Task statement
Could you write out the rows again, beginning at the line that has "The image size is (1247, 884)." and stopping after the line that has "Click the magnifier", substituting "symbol" for "icon" and leaving everything else unchanged?

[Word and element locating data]
########
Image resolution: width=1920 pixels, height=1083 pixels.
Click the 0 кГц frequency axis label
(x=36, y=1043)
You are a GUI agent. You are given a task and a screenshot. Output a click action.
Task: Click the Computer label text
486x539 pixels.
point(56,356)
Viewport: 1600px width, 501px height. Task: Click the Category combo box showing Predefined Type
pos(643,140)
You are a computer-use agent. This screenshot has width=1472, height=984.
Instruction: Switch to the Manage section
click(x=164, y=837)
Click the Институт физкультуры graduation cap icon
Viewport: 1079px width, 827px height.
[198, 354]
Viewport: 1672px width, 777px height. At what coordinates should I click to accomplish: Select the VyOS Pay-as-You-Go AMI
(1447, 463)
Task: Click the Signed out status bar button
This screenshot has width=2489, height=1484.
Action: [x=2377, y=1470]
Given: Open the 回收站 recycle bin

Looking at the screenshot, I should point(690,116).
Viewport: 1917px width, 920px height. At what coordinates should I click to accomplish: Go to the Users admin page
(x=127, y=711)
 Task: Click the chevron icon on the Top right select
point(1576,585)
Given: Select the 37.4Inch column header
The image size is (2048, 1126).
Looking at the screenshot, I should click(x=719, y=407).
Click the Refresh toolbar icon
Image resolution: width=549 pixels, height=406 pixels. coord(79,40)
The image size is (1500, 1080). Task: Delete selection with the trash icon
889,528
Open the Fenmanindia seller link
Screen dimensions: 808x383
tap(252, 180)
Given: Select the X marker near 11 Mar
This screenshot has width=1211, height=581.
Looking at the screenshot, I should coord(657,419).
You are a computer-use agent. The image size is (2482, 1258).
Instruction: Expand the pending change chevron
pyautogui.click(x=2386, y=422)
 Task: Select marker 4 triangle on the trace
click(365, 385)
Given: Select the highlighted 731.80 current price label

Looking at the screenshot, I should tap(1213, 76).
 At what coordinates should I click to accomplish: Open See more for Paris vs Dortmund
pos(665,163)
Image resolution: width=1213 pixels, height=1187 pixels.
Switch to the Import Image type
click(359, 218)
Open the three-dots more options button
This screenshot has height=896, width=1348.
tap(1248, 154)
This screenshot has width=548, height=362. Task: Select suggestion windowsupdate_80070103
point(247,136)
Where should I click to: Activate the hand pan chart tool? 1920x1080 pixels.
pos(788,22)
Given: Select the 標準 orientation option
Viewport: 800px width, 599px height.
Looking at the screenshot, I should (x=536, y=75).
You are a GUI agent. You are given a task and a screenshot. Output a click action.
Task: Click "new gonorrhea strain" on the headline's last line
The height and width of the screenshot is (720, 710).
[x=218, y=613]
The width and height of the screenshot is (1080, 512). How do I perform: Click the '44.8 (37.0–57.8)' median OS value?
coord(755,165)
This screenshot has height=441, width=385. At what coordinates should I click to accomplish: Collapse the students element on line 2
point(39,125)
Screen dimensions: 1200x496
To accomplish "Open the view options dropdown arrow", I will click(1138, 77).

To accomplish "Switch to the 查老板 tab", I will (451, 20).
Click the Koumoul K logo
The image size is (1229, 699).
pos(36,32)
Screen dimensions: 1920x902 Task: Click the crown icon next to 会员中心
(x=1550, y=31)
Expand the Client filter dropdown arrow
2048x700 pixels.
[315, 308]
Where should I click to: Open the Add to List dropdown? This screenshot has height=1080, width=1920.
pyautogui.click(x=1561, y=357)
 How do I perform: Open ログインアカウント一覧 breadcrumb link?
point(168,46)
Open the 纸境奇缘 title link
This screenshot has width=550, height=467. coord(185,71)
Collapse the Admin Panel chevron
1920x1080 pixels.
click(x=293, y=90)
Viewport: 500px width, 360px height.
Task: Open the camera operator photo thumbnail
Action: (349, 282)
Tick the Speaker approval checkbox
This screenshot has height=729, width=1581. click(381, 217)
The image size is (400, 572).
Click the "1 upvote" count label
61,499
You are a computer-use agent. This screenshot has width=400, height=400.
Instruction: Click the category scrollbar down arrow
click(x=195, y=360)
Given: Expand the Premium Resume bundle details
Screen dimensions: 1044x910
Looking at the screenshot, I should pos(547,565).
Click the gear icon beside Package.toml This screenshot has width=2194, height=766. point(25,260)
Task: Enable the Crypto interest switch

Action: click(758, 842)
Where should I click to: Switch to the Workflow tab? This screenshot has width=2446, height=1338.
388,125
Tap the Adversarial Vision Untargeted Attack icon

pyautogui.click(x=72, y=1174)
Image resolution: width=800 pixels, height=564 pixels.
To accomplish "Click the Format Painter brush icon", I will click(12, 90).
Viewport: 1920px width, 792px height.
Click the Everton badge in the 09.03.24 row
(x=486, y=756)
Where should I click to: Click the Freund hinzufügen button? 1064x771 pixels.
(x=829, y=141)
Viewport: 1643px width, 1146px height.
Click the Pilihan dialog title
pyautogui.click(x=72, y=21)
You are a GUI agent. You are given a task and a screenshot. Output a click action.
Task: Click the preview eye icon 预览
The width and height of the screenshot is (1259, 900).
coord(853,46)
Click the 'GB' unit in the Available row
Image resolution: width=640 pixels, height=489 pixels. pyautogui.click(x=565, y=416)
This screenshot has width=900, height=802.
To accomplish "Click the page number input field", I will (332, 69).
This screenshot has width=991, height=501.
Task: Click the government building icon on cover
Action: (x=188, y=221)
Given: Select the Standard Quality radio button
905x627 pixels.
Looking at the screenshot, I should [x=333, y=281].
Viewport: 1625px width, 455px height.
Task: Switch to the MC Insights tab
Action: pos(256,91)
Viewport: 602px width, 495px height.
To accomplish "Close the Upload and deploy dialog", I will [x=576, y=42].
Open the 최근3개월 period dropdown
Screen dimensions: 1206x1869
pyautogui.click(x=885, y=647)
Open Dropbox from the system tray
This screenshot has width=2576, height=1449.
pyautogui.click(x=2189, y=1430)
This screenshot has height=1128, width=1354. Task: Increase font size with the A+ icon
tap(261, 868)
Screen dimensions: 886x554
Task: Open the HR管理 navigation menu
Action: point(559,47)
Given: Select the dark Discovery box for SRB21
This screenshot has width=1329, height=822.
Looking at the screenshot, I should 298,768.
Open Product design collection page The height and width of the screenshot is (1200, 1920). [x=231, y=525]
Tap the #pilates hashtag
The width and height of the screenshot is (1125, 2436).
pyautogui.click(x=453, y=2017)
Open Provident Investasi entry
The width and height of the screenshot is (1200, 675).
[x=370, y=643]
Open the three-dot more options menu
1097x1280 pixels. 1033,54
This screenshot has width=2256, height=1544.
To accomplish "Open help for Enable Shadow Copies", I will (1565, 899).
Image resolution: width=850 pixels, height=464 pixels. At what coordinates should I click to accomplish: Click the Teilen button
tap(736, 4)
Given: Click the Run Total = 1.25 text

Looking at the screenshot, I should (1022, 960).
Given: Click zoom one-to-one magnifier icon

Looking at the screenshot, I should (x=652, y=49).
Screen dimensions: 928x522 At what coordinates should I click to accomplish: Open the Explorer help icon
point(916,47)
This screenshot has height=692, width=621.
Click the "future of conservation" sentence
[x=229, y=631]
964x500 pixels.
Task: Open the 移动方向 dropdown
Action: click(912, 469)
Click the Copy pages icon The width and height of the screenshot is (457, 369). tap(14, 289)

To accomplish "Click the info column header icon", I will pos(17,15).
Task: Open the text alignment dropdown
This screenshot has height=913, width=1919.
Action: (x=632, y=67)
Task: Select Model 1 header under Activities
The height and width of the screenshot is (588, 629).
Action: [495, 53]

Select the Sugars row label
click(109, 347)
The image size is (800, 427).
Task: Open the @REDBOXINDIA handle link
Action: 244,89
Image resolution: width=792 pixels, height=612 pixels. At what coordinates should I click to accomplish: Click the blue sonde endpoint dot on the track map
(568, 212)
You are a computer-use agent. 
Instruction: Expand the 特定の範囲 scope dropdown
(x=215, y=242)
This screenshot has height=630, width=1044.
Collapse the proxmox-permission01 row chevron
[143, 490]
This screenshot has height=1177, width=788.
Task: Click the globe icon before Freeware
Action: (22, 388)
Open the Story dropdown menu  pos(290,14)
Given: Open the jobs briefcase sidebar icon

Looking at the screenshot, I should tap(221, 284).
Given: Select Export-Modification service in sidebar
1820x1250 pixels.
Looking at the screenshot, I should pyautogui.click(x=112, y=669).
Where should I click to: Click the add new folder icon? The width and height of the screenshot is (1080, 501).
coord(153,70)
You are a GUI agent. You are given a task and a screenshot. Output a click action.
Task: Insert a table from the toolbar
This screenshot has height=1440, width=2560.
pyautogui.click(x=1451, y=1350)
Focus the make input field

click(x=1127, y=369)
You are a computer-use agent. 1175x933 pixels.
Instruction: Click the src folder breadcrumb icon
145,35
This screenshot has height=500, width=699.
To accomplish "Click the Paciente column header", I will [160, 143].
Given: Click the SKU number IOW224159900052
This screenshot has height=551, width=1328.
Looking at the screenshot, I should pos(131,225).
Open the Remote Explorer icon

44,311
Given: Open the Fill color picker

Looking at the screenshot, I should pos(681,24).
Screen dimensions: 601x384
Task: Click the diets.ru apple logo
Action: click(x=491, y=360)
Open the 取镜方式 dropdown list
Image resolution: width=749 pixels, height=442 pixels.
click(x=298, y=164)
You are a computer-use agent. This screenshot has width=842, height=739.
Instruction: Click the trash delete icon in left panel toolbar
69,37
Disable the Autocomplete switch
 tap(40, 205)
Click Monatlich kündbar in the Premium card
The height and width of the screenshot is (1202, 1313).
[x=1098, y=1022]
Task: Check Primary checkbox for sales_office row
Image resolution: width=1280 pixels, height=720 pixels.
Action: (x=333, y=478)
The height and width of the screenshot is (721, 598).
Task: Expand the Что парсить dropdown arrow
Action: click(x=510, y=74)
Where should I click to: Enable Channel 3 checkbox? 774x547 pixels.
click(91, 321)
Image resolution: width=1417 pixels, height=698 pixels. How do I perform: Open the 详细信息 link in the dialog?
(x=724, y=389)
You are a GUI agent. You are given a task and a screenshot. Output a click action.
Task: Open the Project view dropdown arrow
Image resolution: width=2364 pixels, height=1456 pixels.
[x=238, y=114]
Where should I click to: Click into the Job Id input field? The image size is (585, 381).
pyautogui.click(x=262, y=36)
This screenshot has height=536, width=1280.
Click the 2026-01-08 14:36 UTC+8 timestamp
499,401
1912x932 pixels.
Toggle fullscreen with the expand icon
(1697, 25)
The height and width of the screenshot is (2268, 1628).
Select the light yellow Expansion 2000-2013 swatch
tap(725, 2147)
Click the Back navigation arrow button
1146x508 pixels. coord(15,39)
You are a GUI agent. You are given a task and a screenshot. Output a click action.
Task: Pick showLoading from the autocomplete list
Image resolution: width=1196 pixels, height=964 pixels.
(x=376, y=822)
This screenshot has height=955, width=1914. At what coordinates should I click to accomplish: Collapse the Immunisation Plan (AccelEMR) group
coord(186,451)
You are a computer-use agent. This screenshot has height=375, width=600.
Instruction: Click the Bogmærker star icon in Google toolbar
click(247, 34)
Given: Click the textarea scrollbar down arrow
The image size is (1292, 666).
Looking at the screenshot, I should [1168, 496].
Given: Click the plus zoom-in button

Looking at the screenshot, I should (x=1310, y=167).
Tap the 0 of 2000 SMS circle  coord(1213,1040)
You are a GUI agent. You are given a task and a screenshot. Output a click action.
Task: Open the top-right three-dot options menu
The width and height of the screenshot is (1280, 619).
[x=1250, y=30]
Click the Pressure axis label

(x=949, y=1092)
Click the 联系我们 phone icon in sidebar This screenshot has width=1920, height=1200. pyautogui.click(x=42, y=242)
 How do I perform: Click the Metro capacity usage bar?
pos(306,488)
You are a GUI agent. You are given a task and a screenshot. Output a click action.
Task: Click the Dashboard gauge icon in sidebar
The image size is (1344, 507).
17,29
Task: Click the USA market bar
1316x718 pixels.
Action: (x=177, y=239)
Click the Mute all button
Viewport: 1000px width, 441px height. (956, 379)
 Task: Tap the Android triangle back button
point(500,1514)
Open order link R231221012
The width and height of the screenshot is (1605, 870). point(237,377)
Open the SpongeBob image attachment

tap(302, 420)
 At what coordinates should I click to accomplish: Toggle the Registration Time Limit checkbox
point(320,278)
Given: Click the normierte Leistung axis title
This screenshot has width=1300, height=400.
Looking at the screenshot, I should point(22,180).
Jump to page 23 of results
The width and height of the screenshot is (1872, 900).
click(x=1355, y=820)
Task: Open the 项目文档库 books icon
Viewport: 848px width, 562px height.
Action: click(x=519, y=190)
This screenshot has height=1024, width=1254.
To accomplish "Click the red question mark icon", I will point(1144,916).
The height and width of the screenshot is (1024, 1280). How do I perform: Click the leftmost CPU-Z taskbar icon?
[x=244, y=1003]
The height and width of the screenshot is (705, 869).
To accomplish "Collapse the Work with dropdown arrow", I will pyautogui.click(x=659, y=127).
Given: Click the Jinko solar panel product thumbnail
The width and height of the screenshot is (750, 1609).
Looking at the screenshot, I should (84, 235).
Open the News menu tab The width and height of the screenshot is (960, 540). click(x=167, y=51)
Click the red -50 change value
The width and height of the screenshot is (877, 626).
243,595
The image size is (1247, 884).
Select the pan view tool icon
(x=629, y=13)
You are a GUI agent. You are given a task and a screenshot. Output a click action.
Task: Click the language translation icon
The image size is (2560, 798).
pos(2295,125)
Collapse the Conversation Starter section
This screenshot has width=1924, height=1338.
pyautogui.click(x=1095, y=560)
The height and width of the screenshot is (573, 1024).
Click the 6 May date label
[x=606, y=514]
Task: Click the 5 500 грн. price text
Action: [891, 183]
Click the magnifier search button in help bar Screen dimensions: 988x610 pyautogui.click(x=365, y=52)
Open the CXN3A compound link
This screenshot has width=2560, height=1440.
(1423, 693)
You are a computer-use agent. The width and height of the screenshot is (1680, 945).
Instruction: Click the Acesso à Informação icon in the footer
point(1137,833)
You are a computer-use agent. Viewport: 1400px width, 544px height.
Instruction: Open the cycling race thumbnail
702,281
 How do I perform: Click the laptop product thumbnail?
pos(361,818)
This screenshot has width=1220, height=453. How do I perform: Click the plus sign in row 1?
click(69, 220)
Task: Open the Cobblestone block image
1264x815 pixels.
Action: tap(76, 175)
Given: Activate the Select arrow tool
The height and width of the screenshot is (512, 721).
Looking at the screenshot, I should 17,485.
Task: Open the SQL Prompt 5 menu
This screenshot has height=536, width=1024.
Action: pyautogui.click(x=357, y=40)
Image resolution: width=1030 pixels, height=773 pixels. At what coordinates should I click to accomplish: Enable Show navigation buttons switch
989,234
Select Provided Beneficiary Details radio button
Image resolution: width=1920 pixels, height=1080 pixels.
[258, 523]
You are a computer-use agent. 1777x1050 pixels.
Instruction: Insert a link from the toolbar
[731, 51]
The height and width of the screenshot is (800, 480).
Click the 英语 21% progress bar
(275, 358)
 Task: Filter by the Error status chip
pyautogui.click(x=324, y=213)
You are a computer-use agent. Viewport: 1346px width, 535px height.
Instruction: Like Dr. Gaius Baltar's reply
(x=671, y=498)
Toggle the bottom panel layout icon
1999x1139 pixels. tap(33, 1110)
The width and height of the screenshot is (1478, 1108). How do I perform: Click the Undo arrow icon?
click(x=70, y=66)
########
Solution for this task
The image size is (1247, 884).
Select the pan view tool symbol
(x=629, y=13)
You are a GUI agent. You are given a task and a screenshot. Output a click action.
Task: Click the language translation symbol
The image size is (2560, 798).
pos(2295,125)
Collapse the Conversation Starter section
This screenshot has width=1924, height=1338.
pyautogui.click(x=1095, y=560)
The height and width of the screenshot is (573, 1024).
Click the 6 May date label
[x=606, y=514]
Task: Click the 5 500 грн. price text
Action: [891, 183]
Click the magnifier search button in help bar Screen dimensions: 988x610 pyautogui.click(x=365, y=52)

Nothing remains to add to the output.